Find the line that contains "Viewport: 812px width, 457px height." in the entries below. Restate it and every line after it, word for word, with no pictures.

[Saved data entries]
——

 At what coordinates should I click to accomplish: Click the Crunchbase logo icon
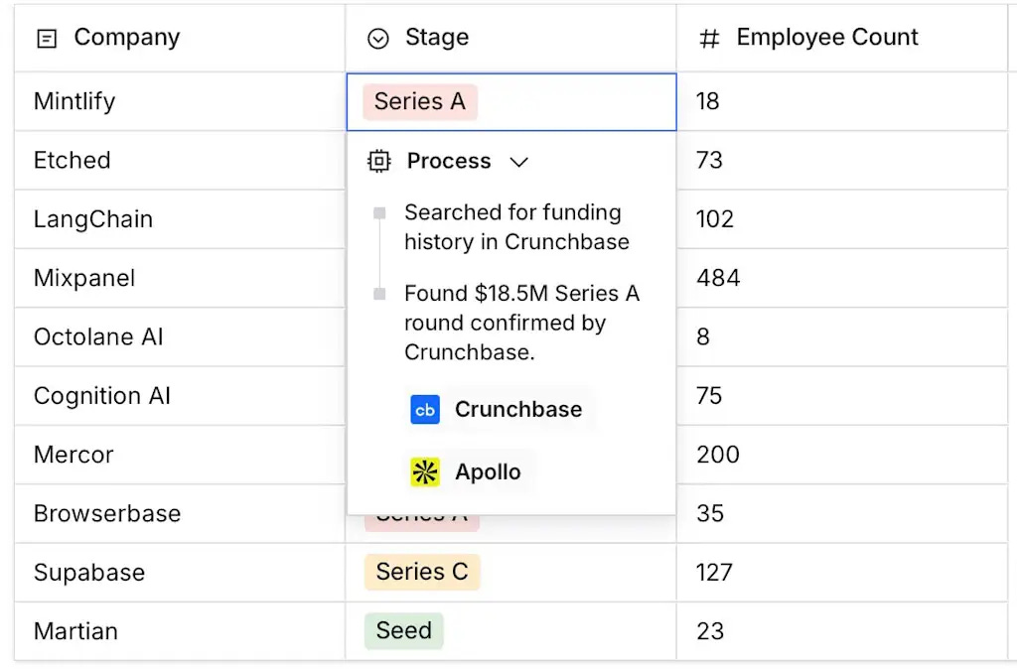click(x=425, y=410)
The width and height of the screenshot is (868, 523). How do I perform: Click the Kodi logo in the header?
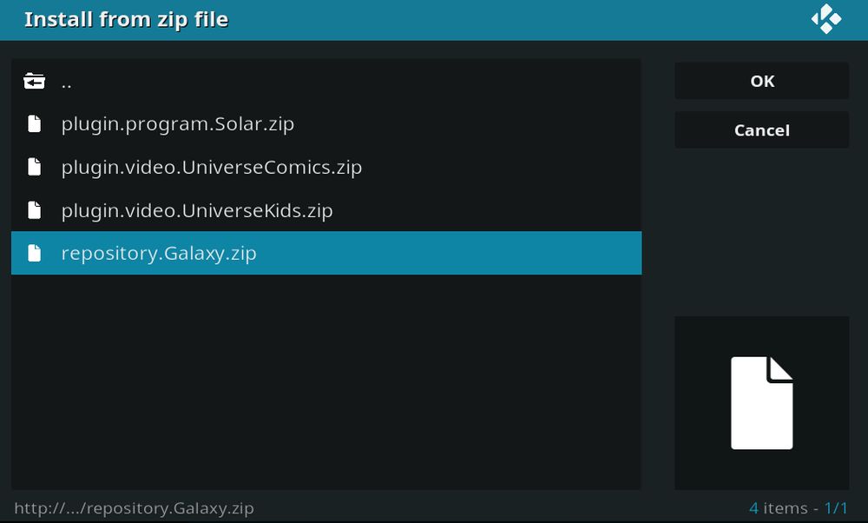click(825, 19)
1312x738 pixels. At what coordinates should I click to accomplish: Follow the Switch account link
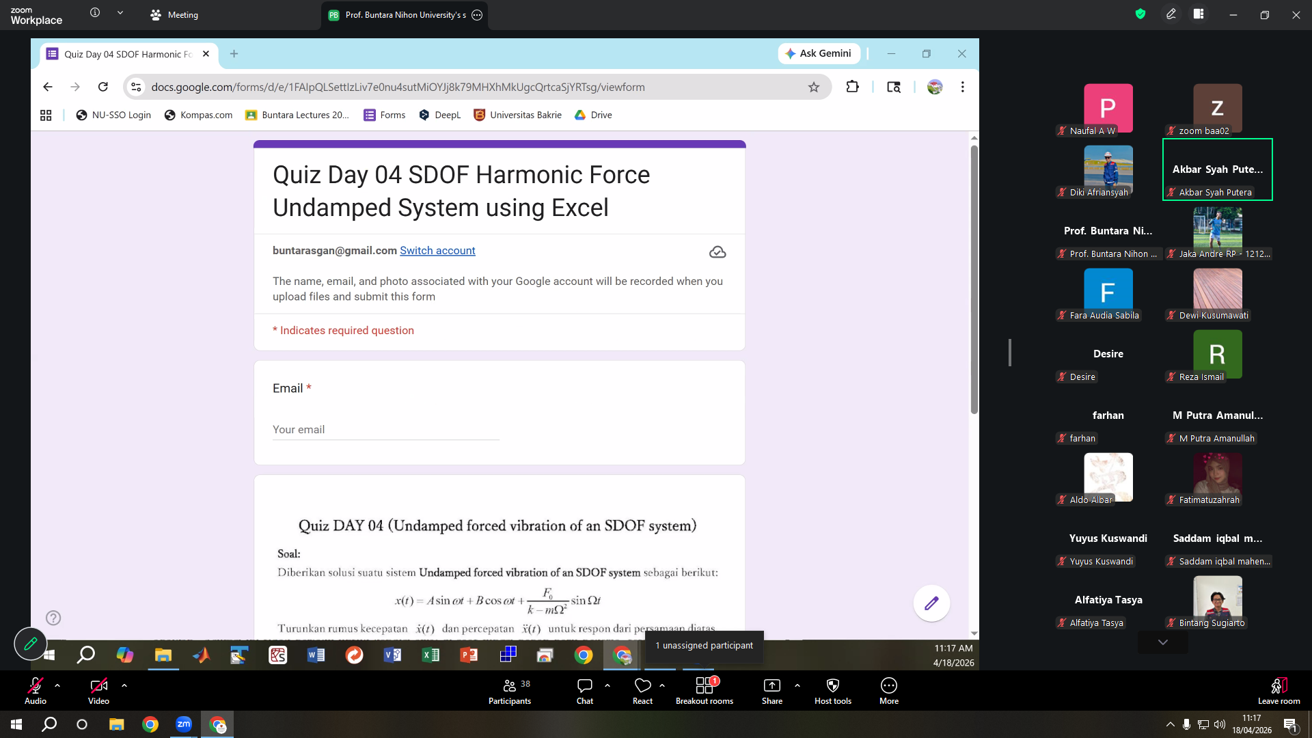pyautogui.click(x=437, y=251)
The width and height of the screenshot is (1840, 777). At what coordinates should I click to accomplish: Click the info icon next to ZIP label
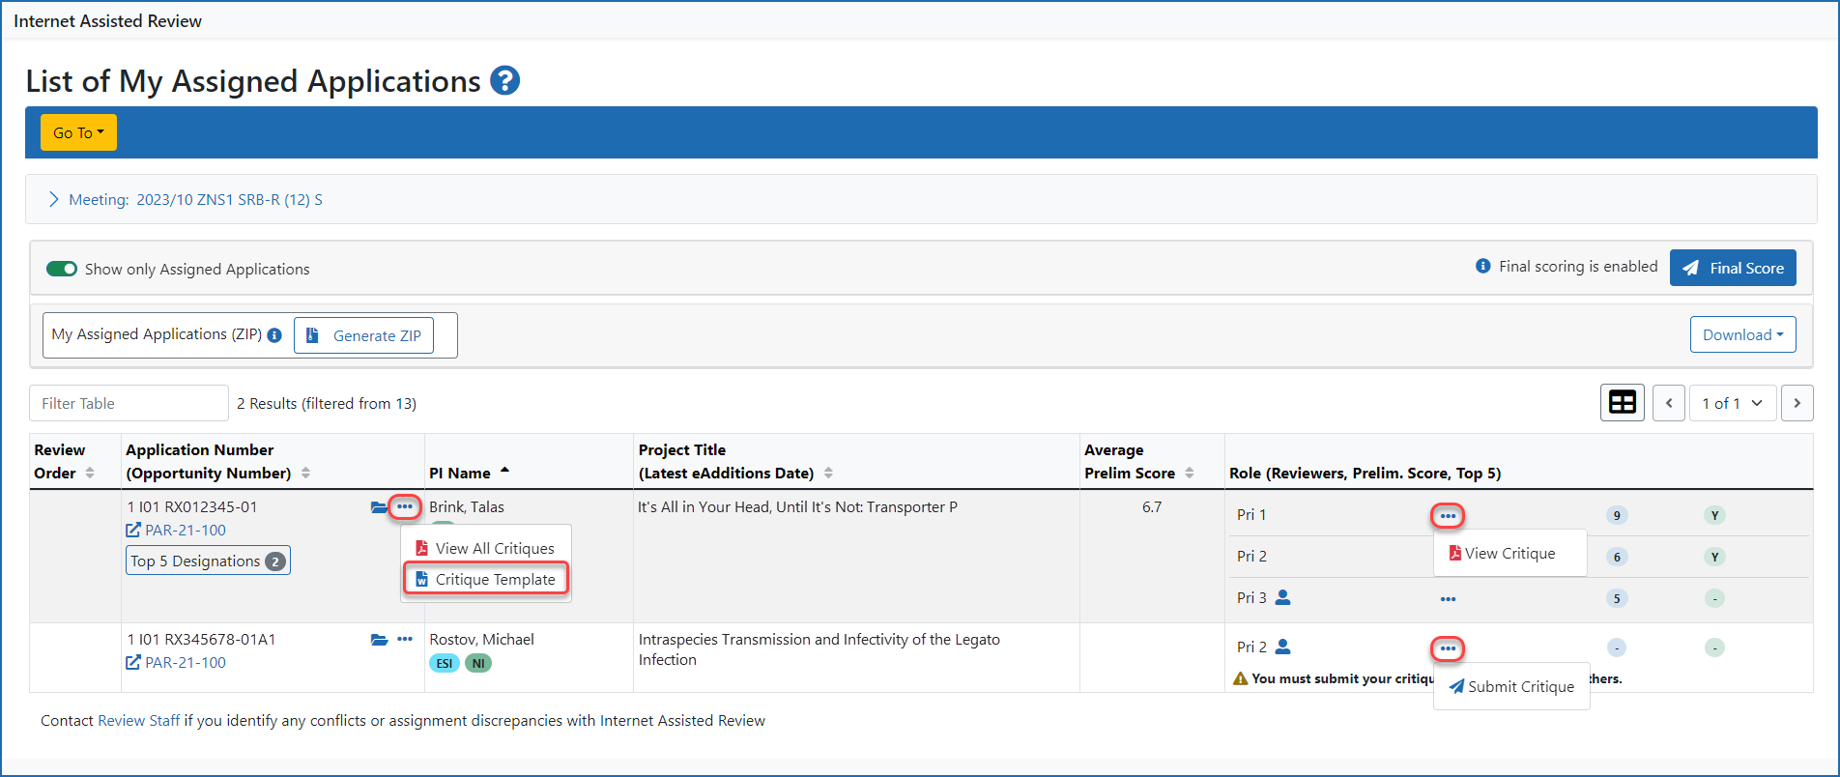[x=274, y=335]
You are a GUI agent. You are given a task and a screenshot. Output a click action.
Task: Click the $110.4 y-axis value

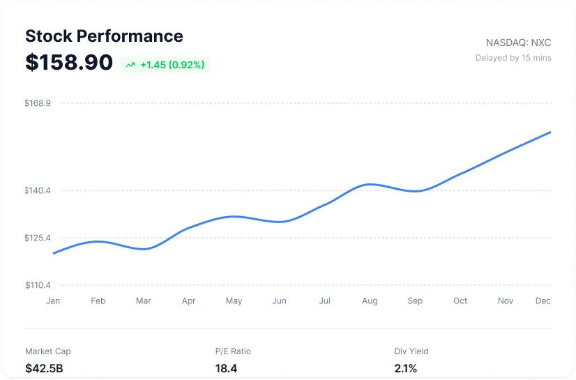[x=38, y=285]
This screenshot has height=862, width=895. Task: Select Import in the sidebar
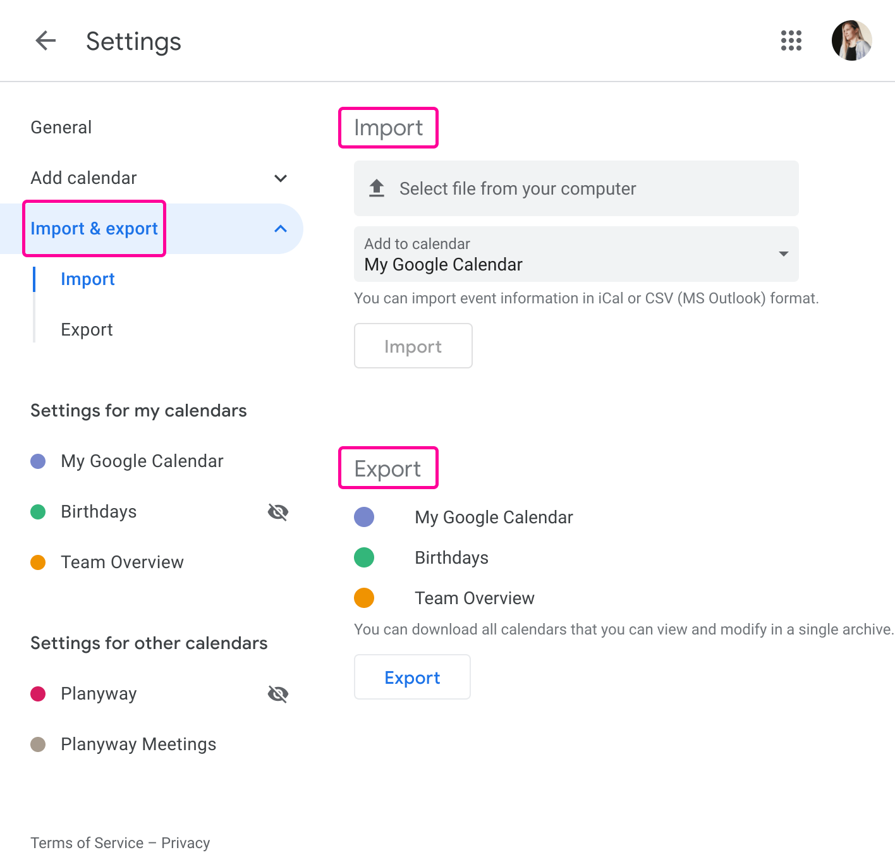pos(88,279)
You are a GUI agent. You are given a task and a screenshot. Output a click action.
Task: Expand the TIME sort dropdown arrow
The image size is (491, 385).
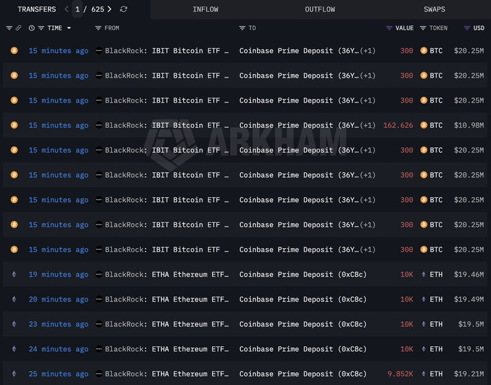tap(69, 28)
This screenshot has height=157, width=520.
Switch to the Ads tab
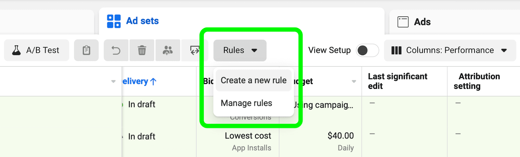coord(422,22)
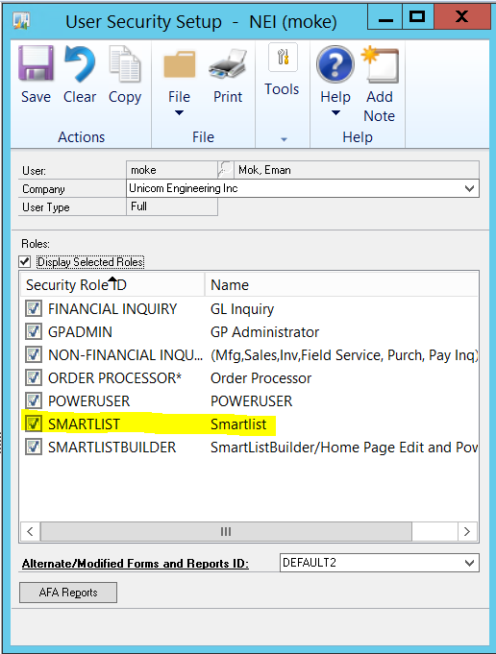Toggle the SMARTLIST role checkbox
496x654 pixels.
[34, 424]
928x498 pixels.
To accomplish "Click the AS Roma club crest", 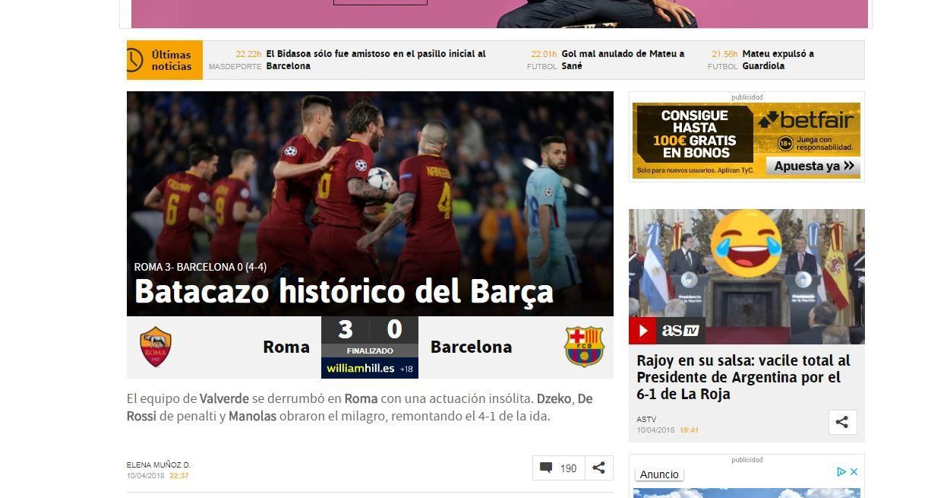I will (156, 347).
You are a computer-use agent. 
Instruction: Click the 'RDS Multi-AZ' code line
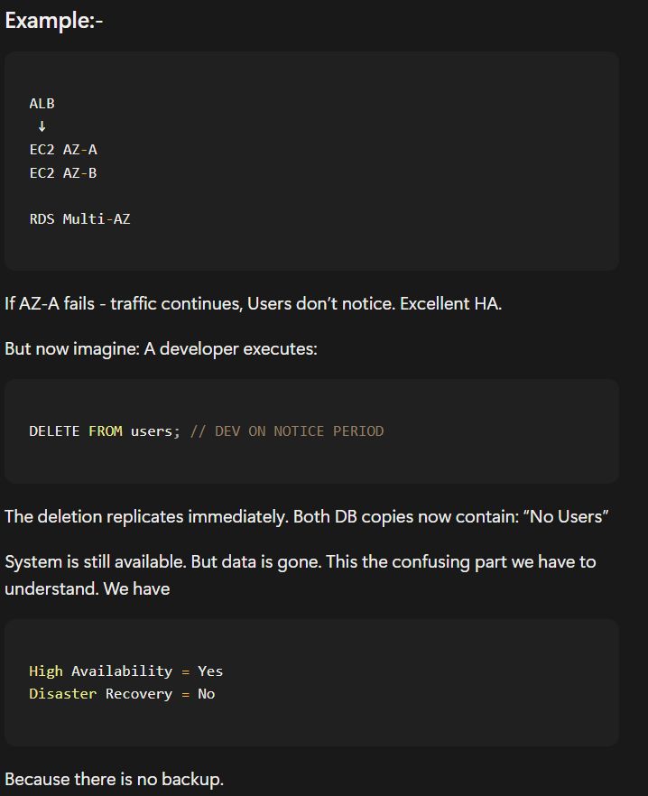[x=79, y=219]
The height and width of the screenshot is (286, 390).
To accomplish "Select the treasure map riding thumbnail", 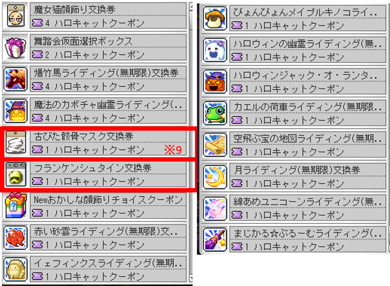I will 215,145.
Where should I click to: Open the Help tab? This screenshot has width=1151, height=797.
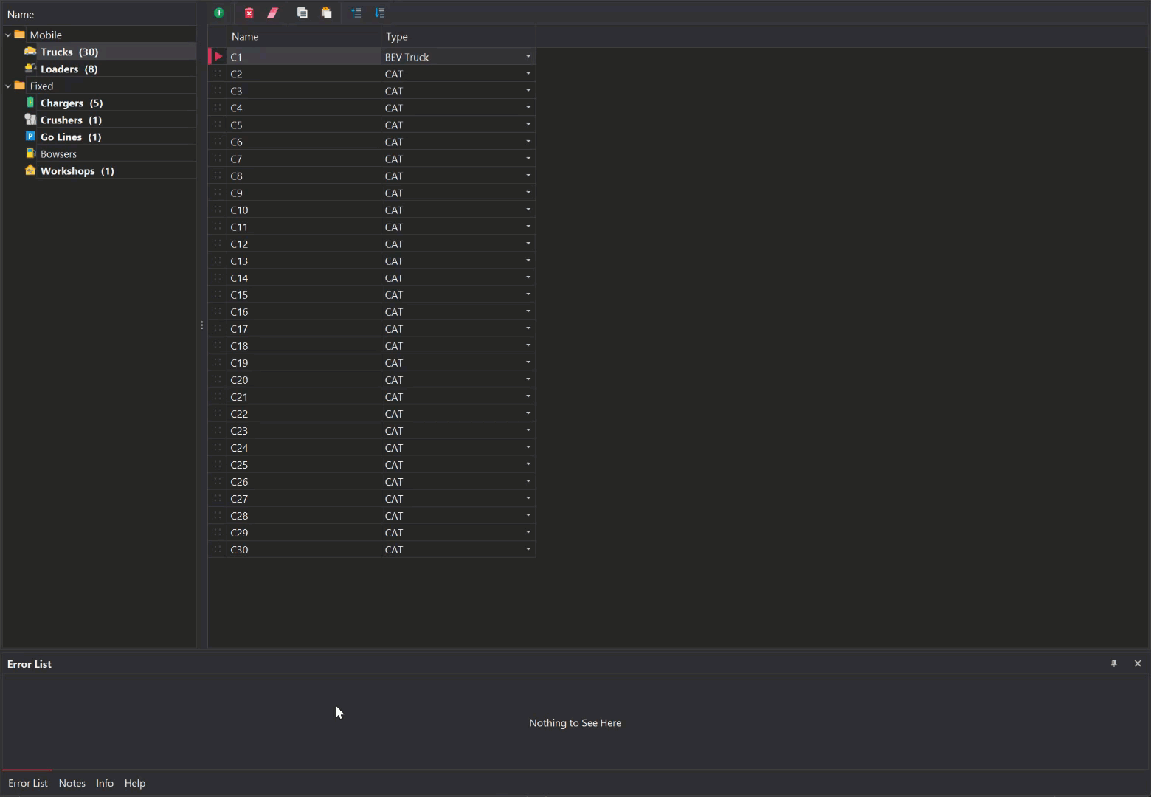[x=135, y=783]
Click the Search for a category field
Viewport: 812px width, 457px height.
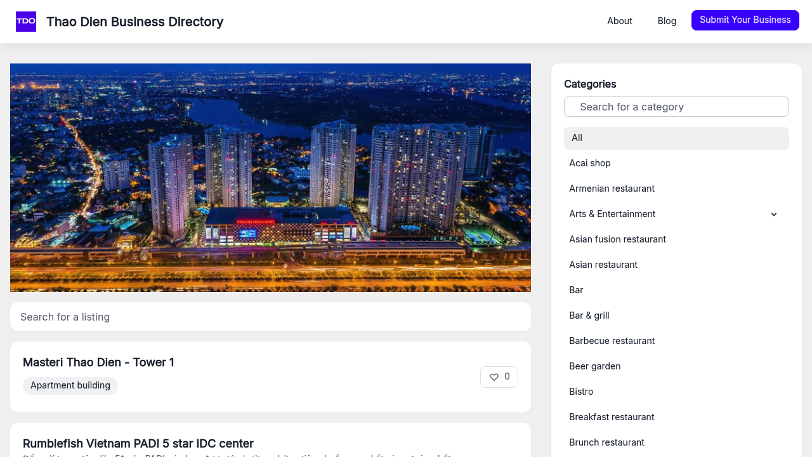pyautogui.click(x=676, y=107)
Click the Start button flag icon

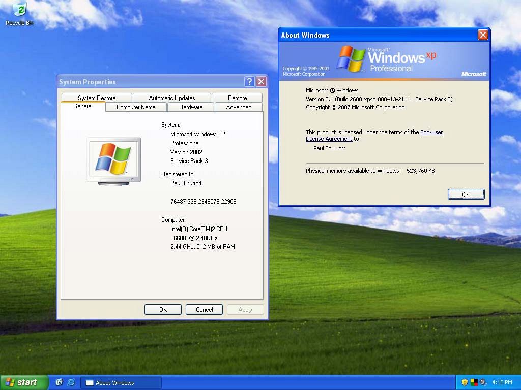(11, 382)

——

● **Task answer**
Viewport: 812px width, 457px height.
pyautogui.click(x=676, y=107)
Click the Start button flag icon

(11, 382)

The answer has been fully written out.